> **Data**
⟨

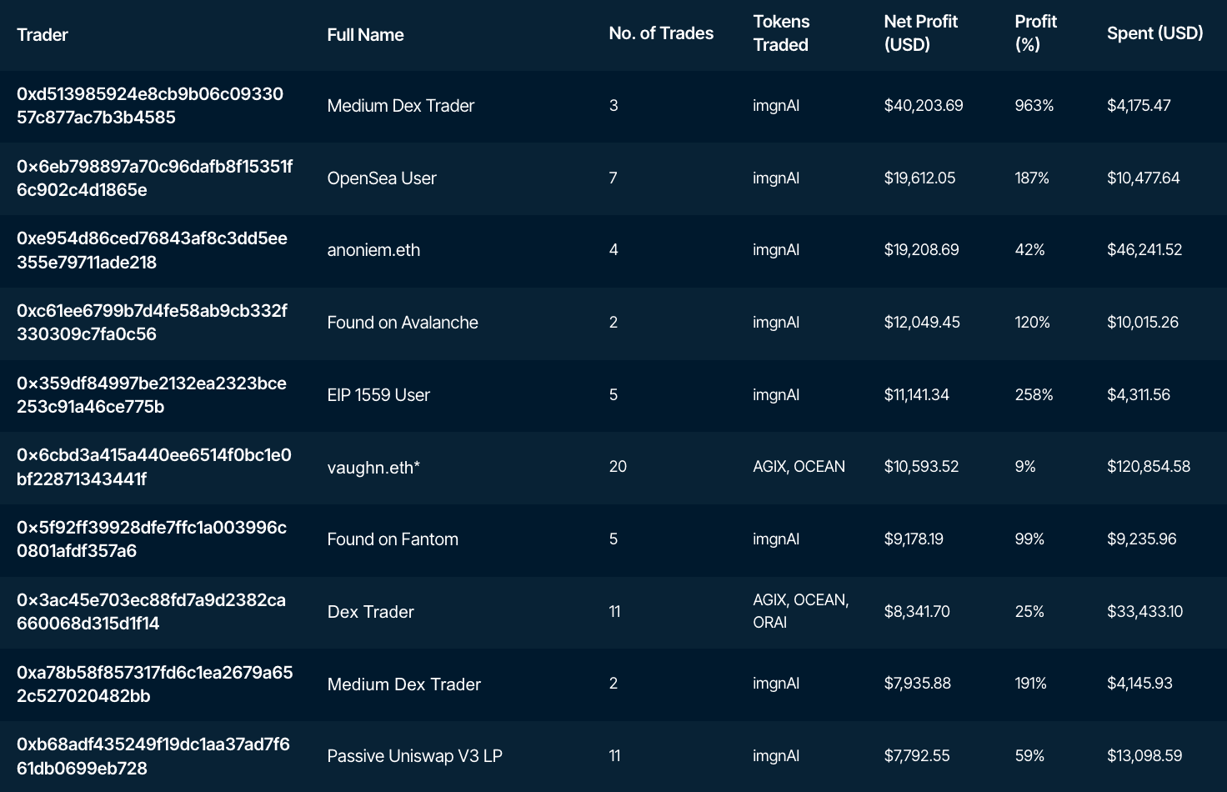Select wallet address starting with 0xc61ee6799b
Screen dimensions: 1227x792
[x=152, y=323]
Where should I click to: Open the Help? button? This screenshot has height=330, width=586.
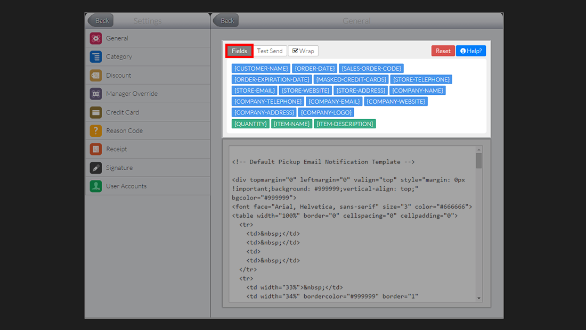(471, 51)
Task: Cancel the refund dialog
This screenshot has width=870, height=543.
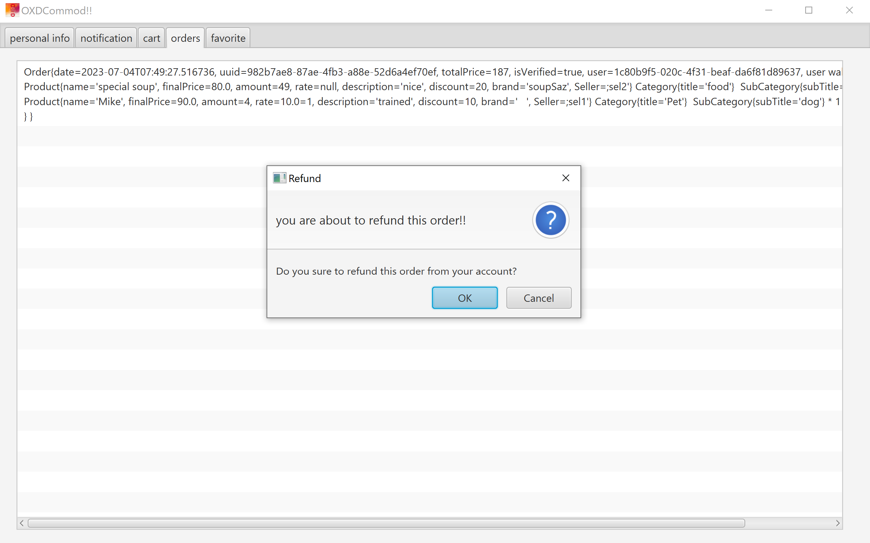Action: pos(538,298)
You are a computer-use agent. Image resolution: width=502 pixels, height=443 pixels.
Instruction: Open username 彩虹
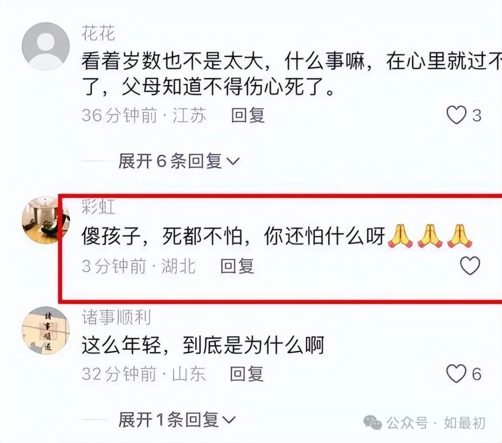[x=98, y=206]
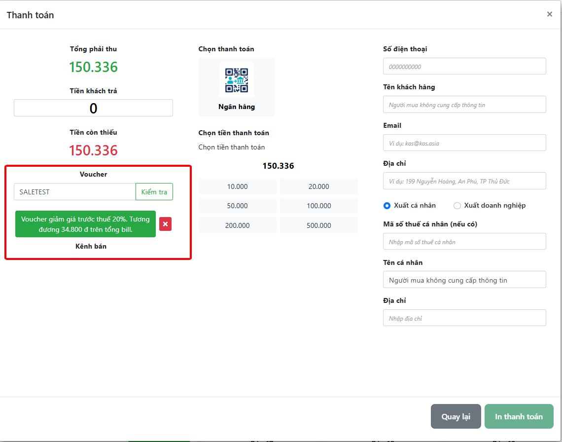Focus the Số điện thoại input field

point(464,67)
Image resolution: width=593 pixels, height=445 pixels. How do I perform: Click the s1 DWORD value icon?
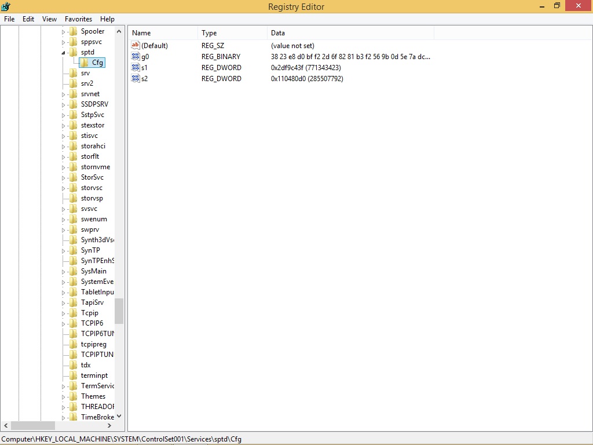pos(136,68)
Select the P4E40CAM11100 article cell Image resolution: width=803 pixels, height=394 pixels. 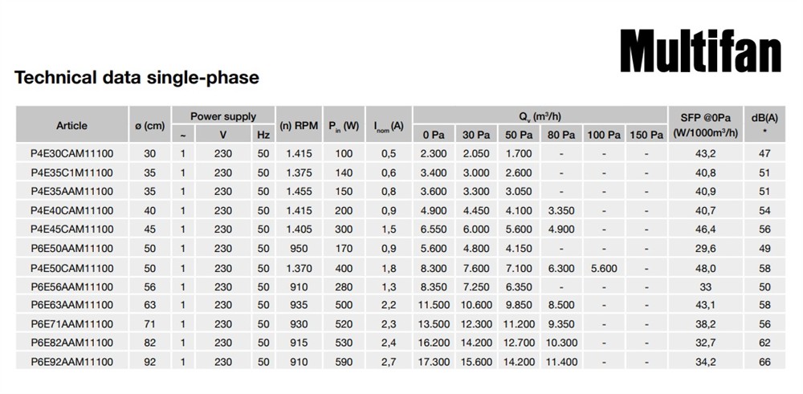pyautogui.click(x=71, y=210)
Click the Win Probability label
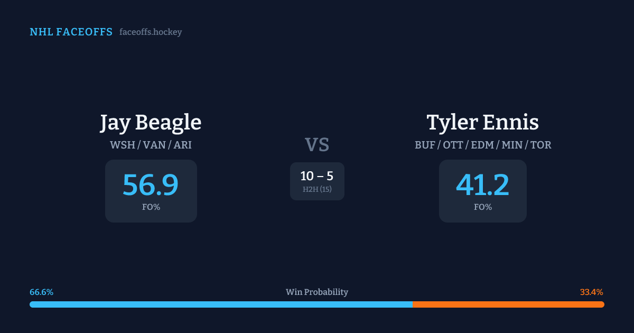The height and width of the screenshot is (333, 634). pyautogui.click(x=317, y=292)
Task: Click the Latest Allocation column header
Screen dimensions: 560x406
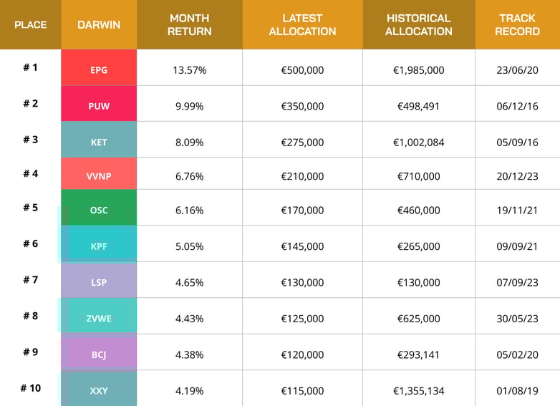Action: (302, 24)
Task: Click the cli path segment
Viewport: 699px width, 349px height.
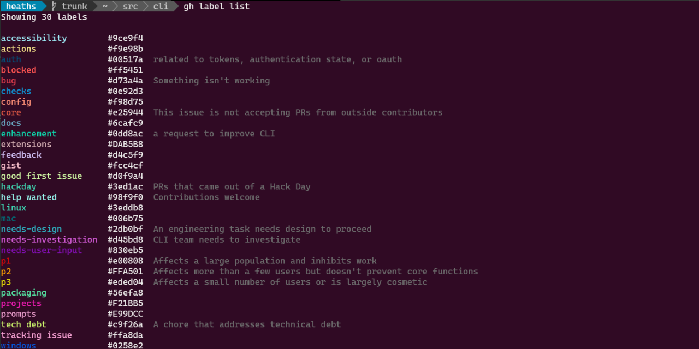Action: pos(161,7)
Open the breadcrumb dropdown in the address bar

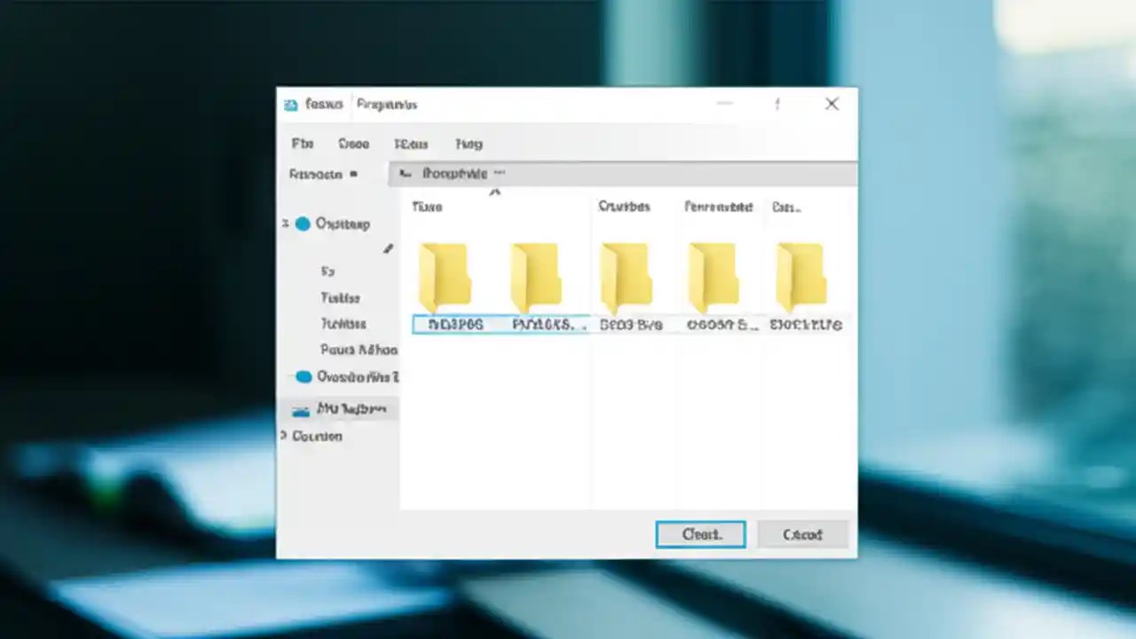500,174
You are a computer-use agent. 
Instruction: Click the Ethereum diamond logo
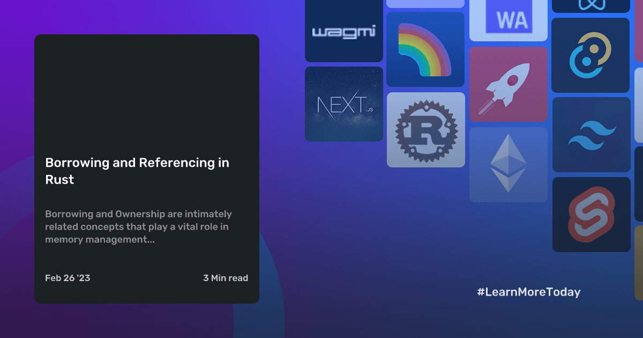[x=508, y=164]
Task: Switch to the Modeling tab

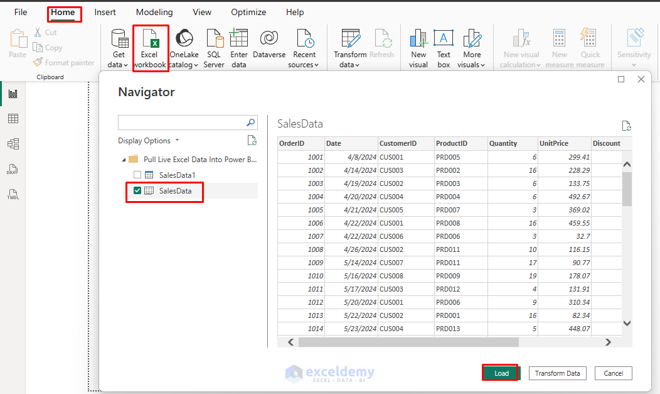Action: [154, 12]
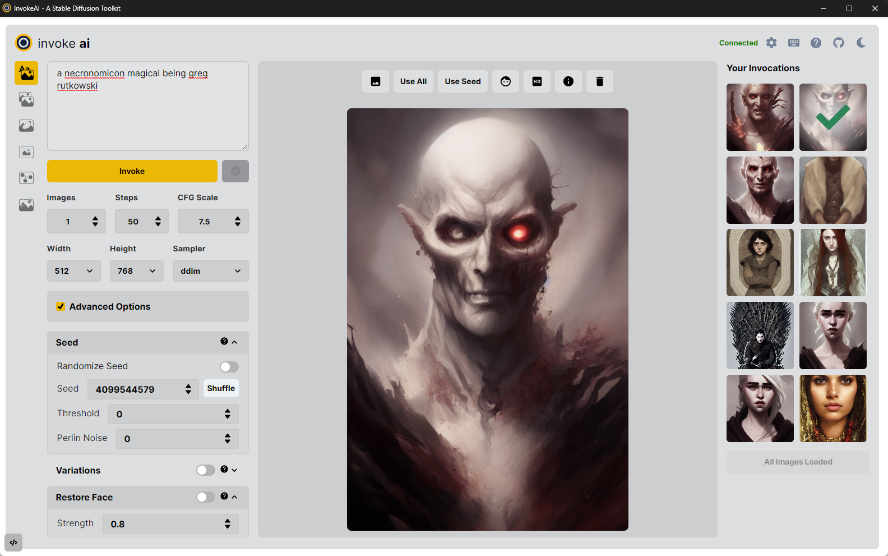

⟩

> **What you need to do**
Reproduce the lines from the one holding "Open the breadcrumb" through the end of the entries above exactly, keeping both ends and dropping every picture.

> **Result for this exercise**
Open the breadcrumb dropdown in the address bar

500,174
You are a computer-use agent. 
Instruction: Click the Ethereum diamond logo
[x=508, y=164]
Task: Switch to the Modeling tab

Action: [154, 12]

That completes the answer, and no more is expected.